Prompt a - Translate this sentence from the compressor passage into Spanish: "A hole 20a' is defined on housing 20' at a position facing open portion 16."

= = = = =

In the compressor, an open portion 16 is provided on fixed
scroll member 11' at a position corresponding to an intermediate
compression stage position of compression pocket 15'. A hole
20a' is defined on housing 20' at a position facing open
portion 16. A pipe member 13 having a gas discharging path 17
therein and having a screw portion thereon is inserted into
hole 20a'. Pipe member 13 is fixed to fixed scroll member 11'
and housing 20' and sealed via seal rings 14a and 14b, such
that gas discharging path 17 communicates open portion 16 and
extends therefrom to the outside of the compressor. Seal rings
14a and 14b operate to prevent gas leakage when pipe member 13
is attached to fixed scroll member 11' and housing 20'.
In such a compressor, an opening/closing device (not shown)

= = = = =

Prompt b - Rewrite the entries from the first one through the line containing "[x=684, y=687]", putting "screen capture" wherever "screenshot" appears and leaving everything else as it is.

= = = = =

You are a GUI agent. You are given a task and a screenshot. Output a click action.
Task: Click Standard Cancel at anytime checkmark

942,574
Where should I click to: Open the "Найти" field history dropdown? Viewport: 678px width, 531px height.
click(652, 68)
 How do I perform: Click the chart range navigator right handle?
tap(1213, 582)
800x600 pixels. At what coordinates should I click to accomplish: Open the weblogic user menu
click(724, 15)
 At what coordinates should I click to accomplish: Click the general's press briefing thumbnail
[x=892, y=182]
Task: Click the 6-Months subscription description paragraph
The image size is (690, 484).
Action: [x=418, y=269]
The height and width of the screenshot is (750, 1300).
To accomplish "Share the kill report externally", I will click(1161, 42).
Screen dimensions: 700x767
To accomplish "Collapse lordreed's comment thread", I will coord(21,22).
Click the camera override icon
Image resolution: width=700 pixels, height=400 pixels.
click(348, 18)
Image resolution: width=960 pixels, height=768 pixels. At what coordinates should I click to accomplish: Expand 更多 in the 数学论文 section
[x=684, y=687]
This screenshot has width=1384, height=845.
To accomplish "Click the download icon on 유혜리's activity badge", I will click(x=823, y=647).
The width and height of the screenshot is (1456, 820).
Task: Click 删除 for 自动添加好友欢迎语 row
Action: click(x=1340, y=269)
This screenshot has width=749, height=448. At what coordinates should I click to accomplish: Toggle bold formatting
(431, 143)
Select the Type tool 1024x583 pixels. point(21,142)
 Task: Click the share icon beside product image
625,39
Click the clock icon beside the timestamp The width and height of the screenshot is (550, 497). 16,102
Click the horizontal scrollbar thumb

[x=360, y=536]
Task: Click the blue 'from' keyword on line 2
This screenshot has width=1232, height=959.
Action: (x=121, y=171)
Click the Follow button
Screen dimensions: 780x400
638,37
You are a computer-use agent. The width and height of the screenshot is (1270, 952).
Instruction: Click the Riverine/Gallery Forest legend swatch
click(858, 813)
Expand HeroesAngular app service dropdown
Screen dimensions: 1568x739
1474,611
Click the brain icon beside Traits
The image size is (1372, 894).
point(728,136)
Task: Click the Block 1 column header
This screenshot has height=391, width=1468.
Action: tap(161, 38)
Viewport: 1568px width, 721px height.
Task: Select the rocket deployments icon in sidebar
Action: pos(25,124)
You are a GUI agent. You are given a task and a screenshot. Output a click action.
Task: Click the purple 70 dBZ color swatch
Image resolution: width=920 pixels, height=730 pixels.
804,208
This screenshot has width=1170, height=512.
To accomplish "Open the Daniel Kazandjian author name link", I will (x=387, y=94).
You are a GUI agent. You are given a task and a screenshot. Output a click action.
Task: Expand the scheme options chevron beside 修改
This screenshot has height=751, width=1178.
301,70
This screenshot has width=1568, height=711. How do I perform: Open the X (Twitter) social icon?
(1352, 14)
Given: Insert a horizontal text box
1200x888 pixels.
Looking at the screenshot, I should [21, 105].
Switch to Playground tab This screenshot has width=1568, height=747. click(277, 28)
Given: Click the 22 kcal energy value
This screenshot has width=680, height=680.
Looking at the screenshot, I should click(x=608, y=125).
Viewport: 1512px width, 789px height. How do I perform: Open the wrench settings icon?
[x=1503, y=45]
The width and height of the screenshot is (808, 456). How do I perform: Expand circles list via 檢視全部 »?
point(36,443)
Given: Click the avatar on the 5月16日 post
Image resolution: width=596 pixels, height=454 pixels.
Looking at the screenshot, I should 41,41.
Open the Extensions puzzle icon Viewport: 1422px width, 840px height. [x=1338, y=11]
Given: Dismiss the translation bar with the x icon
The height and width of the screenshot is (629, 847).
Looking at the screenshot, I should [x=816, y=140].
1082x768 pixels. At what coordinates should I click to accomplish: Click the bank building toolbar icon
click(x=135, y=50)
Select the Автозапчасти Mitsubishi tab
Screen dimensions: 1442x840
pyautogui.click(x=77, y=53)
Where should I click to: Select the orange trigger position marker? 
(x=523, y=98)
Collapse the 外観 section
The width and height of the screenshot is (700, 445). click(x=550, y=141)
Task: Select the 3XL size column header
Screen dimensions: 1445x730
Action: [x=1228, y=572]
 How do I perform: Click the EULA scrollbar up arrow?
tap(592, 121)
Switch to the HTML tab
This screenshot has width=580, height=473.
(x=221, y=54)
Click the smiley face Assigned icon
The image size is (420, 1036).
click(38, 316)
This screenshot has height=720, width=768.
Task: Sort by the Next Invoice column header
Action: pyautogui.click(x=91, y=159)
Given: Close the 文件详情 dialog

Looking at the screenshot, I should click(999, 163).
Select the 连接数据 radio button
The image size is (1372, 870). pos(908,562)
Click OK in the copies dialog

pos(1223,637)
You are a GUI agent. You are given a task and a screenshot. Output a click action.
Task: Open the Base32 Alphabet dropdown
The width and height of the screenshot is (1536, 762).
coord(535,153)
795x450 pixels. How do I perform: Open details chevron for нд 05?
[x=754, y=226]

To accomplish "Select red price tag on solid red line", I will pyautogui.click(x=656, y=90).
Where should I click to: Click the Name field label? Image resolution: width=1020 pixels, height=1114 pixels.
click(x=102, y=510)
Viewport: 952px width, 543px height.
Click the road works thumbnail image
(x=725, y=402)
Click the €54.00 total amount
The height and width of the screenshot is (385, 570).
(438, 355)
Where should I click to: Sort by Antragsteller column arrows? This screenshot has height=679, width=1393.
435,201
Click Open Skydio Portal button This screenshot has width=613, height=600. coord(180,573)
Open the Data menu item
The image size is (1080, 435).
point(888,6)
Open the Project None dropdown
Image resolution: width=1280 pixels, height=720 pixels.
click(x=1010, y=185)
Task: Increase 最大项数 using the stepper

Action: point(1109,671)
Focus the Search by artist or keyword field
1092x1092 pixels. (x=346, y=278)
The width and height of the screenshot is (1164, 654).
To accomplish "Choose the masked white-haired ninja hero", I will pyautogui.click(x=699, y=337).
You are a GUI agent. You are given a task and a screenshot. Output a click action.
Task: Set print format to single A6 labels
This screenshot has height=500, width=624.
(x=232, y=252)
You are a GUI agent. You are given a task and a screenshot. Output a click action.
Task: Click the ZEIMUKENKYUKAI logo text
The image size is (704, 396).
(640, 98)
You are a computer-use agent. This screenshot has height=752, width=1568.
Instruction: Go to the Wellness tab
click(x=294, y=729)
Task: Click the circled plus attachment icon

= = = = =

Complete answer a - Se define un orificio 20a' en la carcasa 20' en una posición orientada hacia la porción abierta 16.

Complete answer b -
You are a GUI agent. You are given a task and a screen capture. Output a click action.
Task: Click Standard Cancel at anytime checkmark

942,574
Where should I click to: Open the "Найти" field history dropdown? Viewport: 678px width, 531px height.
click(652, 68)
 How do I perform: Click the chart range navigator right handle?
tap(1213, 582)
800x600 pixels. At what coordinates should I click to accomplish: Open the weblogic user menu
click(724, 15)
 At what coordinates should I click to accomplish: Click the general's press briefing thumbnail
[x=892, y=182]
Task: Click the 6-Months subscription description paragraph
The image size is (690, 484).
Action: [x=418, y=269]
The height and width of the screen capture is (750, 1300).
To accomplish "Share the kill report externally", I will click(1161, 42).
Screen dimensions: 700x767
To accomplish "Collapse lordreed's comment thread", I will coord(21,22).
Click the camera override icon
Image resolution: width=700 pixels, height=400 pixels.
click(348, 18)
Image resolution: width=960 pixels, height=768 pixels. At what coordinates should I click to accomplish: Expand 更多 in the 数学论文 section
[x=684, y=687]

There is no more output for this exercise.